[Start of Excerpt provided]

Torturing the rule of law.

AuthorGlennon, Michael J.

The first great object of a constitution, believed many of the Framers of the United States Constitution, is to enable the government to protect the people from external attack. Relative to the track records of other countries, the U.S. government's success rate in that regard has been little short of astonishing. Through 225 years of threats from air, sea and land that have claimed hundreds of millions of lives in other countries, only a tiny handful of Americans have fallen victim to such attacks. So remarkable has been the government's record that in the aftermath of the tragedy of September 11, 2001, Americans were at a loss to recall the last major deadly attack within North America (in June 1876, when Sioux Indians wiped out Custer's cavalry at the Battle of the Little Big Horn, killing more than 250). Few today are surprised to learn that lightning strikes have killed more Americans in the last twenty years than terrorist attacks.

Enabling the government to protect the people, however, is hardly the Constitution's only purpose. Its second great object, the Framers believed, is to protect the people from the government. In this respect, the risk has risen considerably, for the greater the government's capacity to protect against external threats, the greater the internal threat from the government itself. The Framers sought to meet that internal threat in part by setting up a system in which the three branches of the federal government, in competing for power, would produce an equilibrium that would guard against autocracy. But today that equilibrium has largely broken down. In July, the CIA acknowledged that it had spied on its Senate oversight committee and then lied about it. Given the emblematic significance of that event, a brief recap is in order.

[End of Excerpt provided]
[Start of Source material]

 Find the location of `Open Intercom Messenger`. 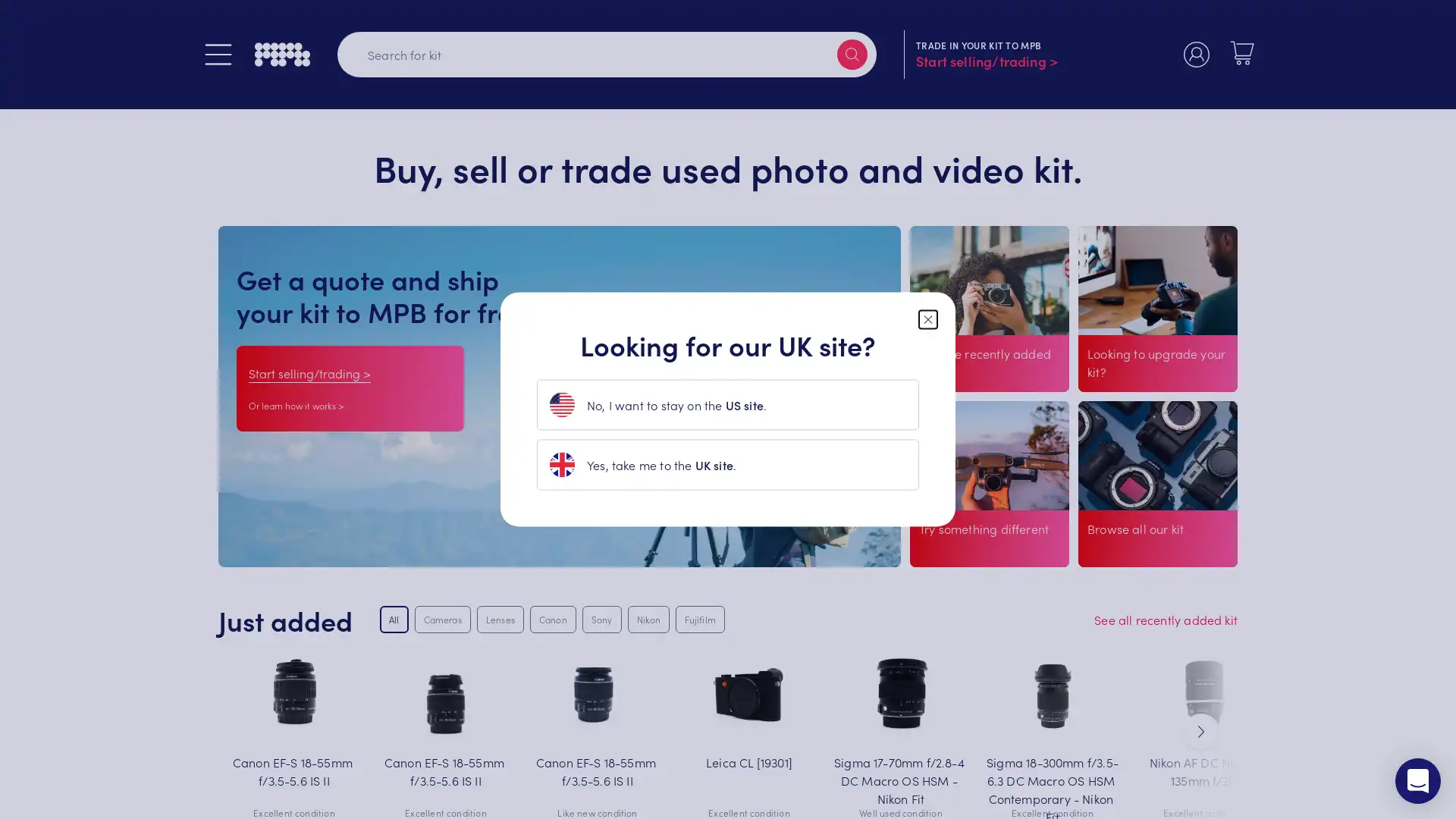

Open Intercom Messenger is located at coordinates (1417, 780).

[End of Source material]

> _Things to do_
#1 Translate this sentence from the essay on the rule of law into Spanish: "Enabling the government to protect the people, however, is hardly the Constitution's only purpose."
#2 In the essay on the rule of law, what did the CIA acknowledge in July?

> _List of solutions_
#1 Sin embargo, permitir que el gobierno proteja al pueblo no es, ni mucho menos, el único propósito de la Constitución.

#2 The CIA acknowledged that it had spied on its Senate oversight committee and then lied about it.